The balance-sheet total of the parent entity/sub-group is measured as total assets of the parent/sub-group less the book value of its subsidiaries or participations in the other sector (i.e. the value of the subsidiary or participation in the parent's consolidated accounts is deducted from the parent's consolidated assets).
The cross-sector subsidiaries or participations referred to above, valued according to their own accounts, are allocated pro-rata, according to the aggregated share owned by the parent/sub-group, to their own sector.

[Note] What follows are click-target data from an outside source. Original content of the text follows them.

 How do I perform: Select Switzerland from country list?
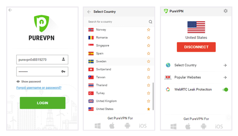[120, 69]
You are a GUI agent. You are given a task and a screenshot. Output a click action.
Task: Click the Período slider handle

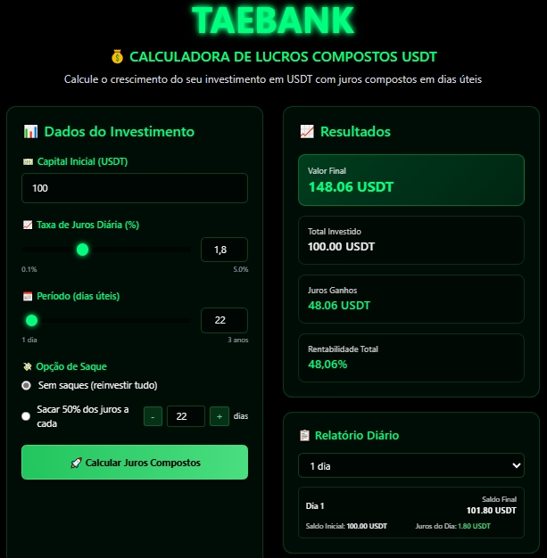point(32,320)
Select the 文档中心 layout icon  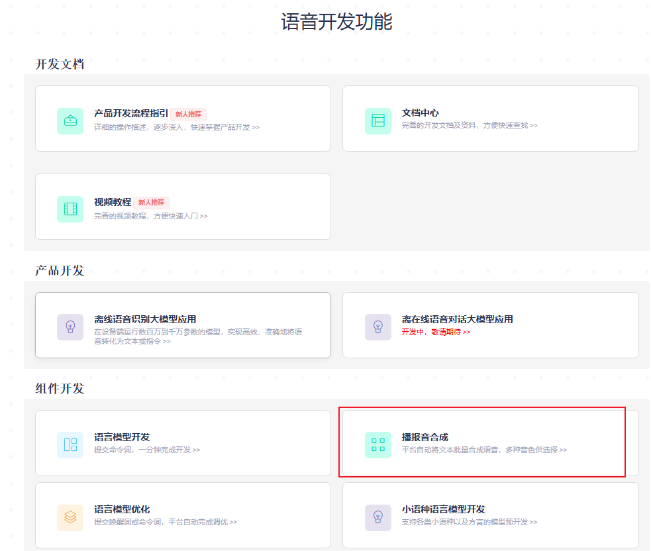pyautogui.click(x=377, y=121)
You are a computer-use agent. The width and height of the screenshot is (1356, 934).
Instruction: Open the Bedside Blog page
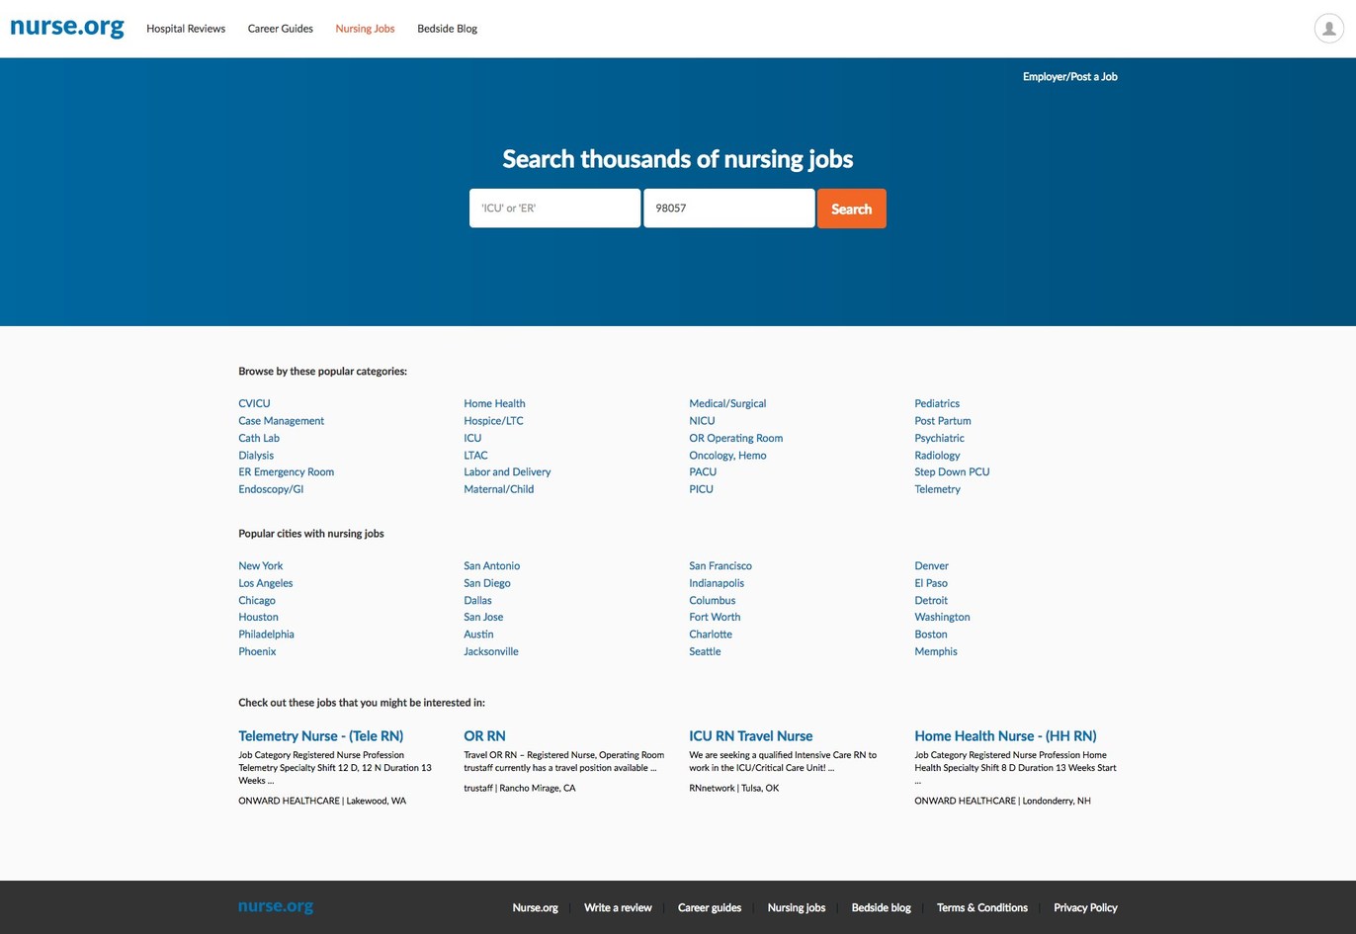click(447, 29)
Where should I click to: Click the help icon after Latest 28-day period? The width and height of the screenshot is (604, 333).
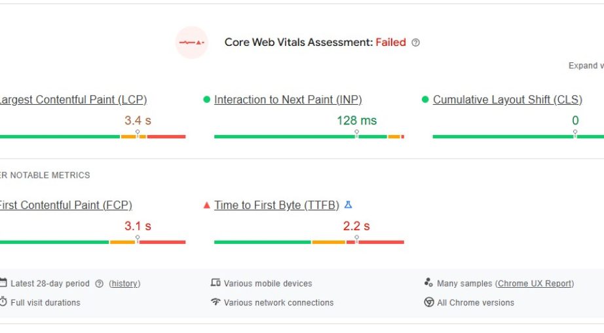pos(99,284)
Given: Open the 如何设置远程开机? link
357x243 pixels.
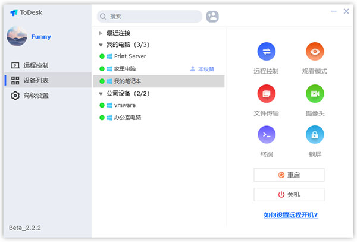Looking at the screenshot, I should click(x=290, y=214).
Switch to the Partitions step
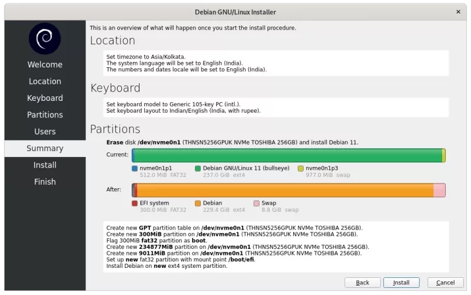This screenshot has height=295, width=471. [45, 114]
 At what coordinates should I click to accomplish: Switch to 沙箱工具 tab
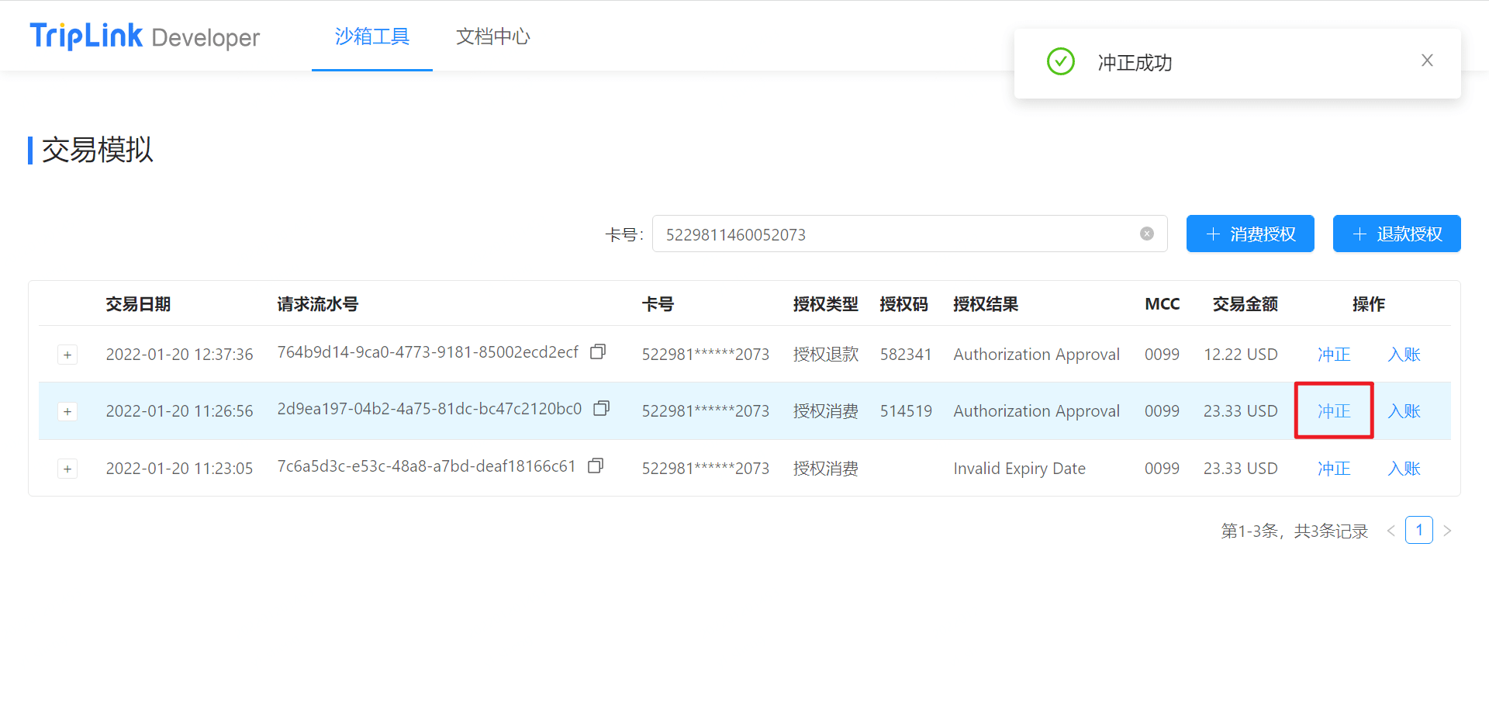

If the cross-sector entities above themselves own group entities in the first sector (i.e. that of the top parent/sub-group) these should (in accordance with the methods above) be excluded from the second sector and added to the first sector using individual accounts.
Generally, the solvency requirements should be according to sectoral rules (that is EEA prudential sectoral legislation - see Glossary). However, for convenience, you may choose to use either EEA rules, FSA rules or local rules. But if this choice makes a significant difference, either with respect to whether the group is a financial conglomerate or with respect to which sector is the biggest, you should consult with the FSA. Non-regulated financial entities should have proxy requirements calculated on the basis of the most appropriate sector. If sub-groups submit single sector consolidated returns then the solvency requirement may be taken from those returns.
Our expectation of how this may be achieved efficiently is as follows:
If you complete a solvency return for a sub-group consisting of financial entities from only one of the two sectors, the total solvency requirement for the sub-group should be used.
Solvency requirements taken must include any deductions from available capital so as to allow the appropriate aggregation of requirements.
Where there is a regulated subsidiary or participation in the opposite sector from its parent/sub-group, the solvency requirement of the subsidiary or participation should be from its individual regulatory return. If there is an identifiable contribution to the parent's solvency requirement in respect of the cross-sector subsidiary or participation, the parent's solvency requirement may be adjusted to exclude this.
Where there is an unregulated financial undertaking in the opposite sector from its parent/sub-group, the solvency requirement of the subsidiary or participation should be one of the following:
(a) as if the entity were regulated by the FSA under the appropriate sectoral rules;
(b) using EU minimum requirements for the appropriate sector; or
(c) using non-EU local requirements* for the appropriate sector.
Please note on the form which of these options you have used, according to the country and sector, and whether this is the same treatment as in your latest overall group solvency calculation.
For banking/investment requirements, use the total amount of capital required.
For insurance requirements, use the Required Minimum Margin:
(a) UK firms, Form 9: for general insurance business = capital resources requirement [line 29]; for long-term insurance business = capital resources requirement (higher of Minimum Capital Requirement and Enhanced Capital Resources Requirement) [line 52].
(b) Overseas firms, either:
- • the local requirement*;
- • the EU minimum; or
- • the FSA requirement.
- * N.B. local requirements may only be used if they are at least equivalent to the EU minimum (designated states or territories). However, local requirements of a non-designated state or territory may be used if the resulting ratio in F5 is significantly below the 10% threshold (for this purpose "significantly below" may be taken to mean <5%).